Se acaban de cumplir 5 años del movimiento del 15M. La crisis prolongada, la insatisfacción de muchos jóvenes y las redes sociales propiciaron una serie de protestas en muchas ciudades de España y el mundo y abrían un nuevo panorama político y social inédito en nuestra democracia. Gritos que pedían más democracia. Gritos que buscaban culpables. Y también gritos de indignación ante un panorama terrible.

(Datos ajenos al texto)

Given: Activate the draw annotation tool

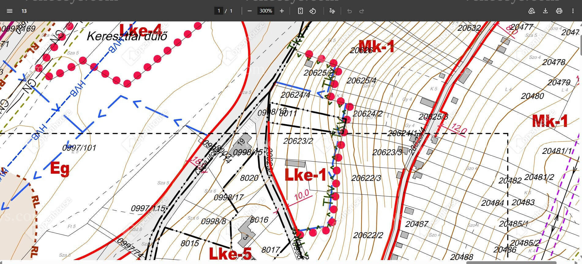Looking at the screenshot, I should pyautogui.click(x=332, y=11).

Hoy los gritos siguen presentes en cada periódico. Desgraciadamente los que más se oyen están en el deporte. Pero también grita la naturaleza en un cementerio de neumáticos. Gritan muchos por los refugiados cuyas voces no queremos oír. Gritan los políticos sabiendo que sus voces son sordas y sin interés para la mayoría. Entre tantas voces, corremos el riesgo de pensar que con la queja –muchas veces necesaria– y el ruido podemos solucionarlo todo. Nos olvidamos de que el cambio pasa por nosotros y que el espíritu no se puede quedar solo en la palabra, por muy alto que sea su volumen. El deseo de cambio debe cristalizar en actos sólidos y sensatos capaces de construir el Reino de Dios.

La llegada del espíritu que celebramos en Pentecostés no se puede limitar a la fuerza que nos lleva a gritar y que un día enmudece por afonía o cansancio. Tampoco es el voluntarismo que se desintegra ante las adversidades. La llegada del espíritu infunde el deseo de volver a reconocer y a vivir desde el amor que un día nos descolocó y que habita en nosotros cuando la realidad parece que se vuelve oscura. El espíritu decide actuar y transformar la realidad porque los dones que trae no llevan al grito, sino al amor.